Please rewrite the data below with every "legend" changed to "key" and nothing else altered, and leave the pictures out of your answer.

***

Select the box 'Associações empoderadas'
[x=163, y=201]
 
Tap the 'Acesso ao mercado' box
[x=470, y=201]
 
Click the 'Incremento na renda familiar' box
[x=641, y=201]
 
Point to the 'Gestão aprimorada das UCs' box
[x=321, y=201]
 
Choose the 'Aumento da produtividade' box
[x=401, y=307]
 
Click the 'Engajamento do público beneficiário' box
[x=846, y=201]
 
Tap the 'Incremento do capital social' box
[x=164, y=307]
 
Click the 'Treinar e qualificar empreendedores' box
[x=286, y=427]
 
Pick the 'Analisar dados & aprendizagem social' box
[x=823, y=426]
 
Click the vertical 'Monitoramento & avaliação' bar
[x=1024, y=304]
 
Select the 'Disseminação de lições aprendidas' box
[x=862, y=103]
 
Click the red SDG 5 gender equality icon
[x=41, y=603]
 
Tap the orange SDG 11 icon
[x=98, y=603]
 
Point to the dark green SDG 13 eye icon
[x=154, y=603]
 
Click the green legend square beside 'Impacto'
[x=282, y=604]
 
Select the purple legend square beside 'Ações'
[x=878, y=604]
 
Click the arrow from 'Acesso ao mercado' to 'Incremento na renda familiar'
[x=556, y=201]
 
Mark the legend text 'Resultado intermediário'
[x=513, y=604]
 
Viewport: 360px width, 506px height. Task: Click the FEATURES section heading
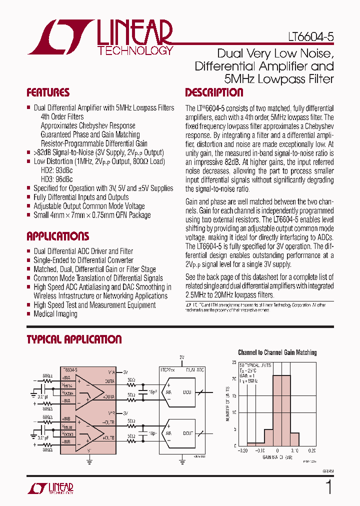point(48,92)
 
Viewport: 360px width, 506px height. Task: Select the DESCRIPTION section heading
point(214,92)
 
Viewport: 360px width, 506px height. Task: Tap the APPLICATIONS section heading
point(58,236)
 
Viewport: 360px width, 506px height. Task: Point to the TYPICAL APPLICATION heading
point(74,340)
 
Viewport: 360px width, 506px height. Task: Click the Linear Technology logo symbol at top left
point(60,38)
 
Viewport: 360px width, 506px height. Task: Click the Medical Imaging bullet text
point(56,314)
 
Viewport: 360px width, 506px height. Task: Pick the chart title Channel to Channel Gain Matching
point(277,352)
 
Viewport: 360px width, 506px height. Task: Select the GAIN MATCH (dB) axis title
point(274,457)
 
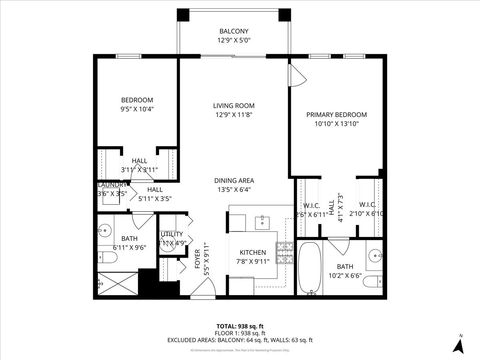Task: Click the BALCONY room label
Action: [x=235, y=32]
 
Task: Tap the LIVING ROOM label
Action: [x=235, y=106]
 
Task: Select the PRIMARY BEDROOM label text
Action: [x=336, y=115]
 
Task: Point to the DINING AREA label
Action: [x=235, y=180]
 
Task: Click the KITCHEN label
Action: [x=252, y=252]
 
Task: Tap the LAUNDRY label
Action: [x=110, y=185]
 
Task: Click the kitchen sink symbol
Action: [x=263, y=219]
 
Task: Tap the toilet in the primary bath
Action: [x=369, y=283]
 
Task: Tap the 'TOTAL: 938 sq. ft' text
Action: [x=239, y=327]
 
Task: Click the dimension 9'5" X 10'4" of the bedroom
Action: [x=137, y=108]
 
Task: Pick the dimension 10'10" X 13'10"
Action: [x=336, y=124]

***

→ The reply:
Select the box 'Associações empoderadas'
[x=163, y=201]
 
Tap the 'Acesso ao mercado' box
[x=470, y=201]
 
Click the 'Incremento na renda familiar' box
[x=641, y=201]
 
Point to the 'Gestão aprimorada das UCs' box
[x=321, y=201]
 
Choose the 'Aumento da produtividade' box
[x=401, y=307]
 
Click the 'Engajamento do público beneficiário' box
[x=846, y=201]
 
Tap the 'Incremento do capital social' box
[x=164, y=307]
 
Click the 'Treinar e qualificar empreendedores' box
[x=286, y=427]
 
Pick the 'Analisar dados & aprendizagem social' box
[x=823, y=426]
 
Click the vertical 'Monitoramento & avaliação' bar
[x=1024, y=304]
 
Select the 'Disseminação de lições aprendidas' box
[x=862, y=103]
 
Click the red SDG 5 gender equality icon
[x=41, y=603]
 
Tap the orange SDG 11 icon
[x=98, y=603]
 
Point to the dark green SDG 13 eye icon
[x=154, y=603]
 
Click the green key square beside 'Impacto'
[x=282, y=604]
 
Select the purple key square beside 'Ações'
[x=878, y=604]
 
Click the arrow from 'Acesso ao mercado' to 'Incremento na renda familiar'
[x=556, y=201]
 
Mark the key text 'Resultado intermediário'
[x=513, y=604]
 
Viewport: 360px width, 506px height. Task: Click the FEATURES section heading
point(48,92)
 
Viewport: 360px width, 506px height. Task: Select the DESCRIPTION section heading
point(214,92)
 
Viewport: 360px width, 506px height. Task: Tap the APPLICATIONS section heading
point(58,236)
 
Viewport: 360px width, 506px height. Task: Point to the TYPICAL APPLICATION heading
point(74,340)
 
Viewport: 360px width, 506px height. Task: Click the Linear Technology logo symbol at top left
point(60,38)
 
Viewport: 360px width, 506px height. Task: Click the Medical Imaging bullet text
point(56,314)
 
Viewport: 360px width, 506px height. Task: Pick the chart title Channel to Channel Gain Matching
point(277,352)
 
Viewport: 360px width, 506px height. Task: Select the GAIN MATCH (dB) axis title
point(274,457)
 
Task: Click the BALCONY room label
Action: [x=235, y=32]
 
Task: Tap the LIVING ROOM label
Action: [x=235, y=106]
 
Task: Select the PRIMARY BEDROOM label text
Action: [x=336, y=115]
 
Task: Point to the DINING AREA label
Action: [x=235, y=180]
 
Task: Click the KITCHEN label
Action: [x=252, y=252]
 
Task: Tap the LAUNDRY label
Action: [x=110, y=185]
 
Task: Click the kitchen sink symbol
Action: [x=263, y=219]
 
Task: Tap the toilet in the primary bath
Action: [x=369, y=283]
 
Task: Tap the 'TOTAL: 938 sq. ft' text
Action: [x=239, y=327]
 
Task: Click the dimension 9'5" X 10'4" of the bedroom
Action: [x=137, y=108]
 
Task: Pick the dimension 10'10" X 13'10"
Action: [x=336, y=124]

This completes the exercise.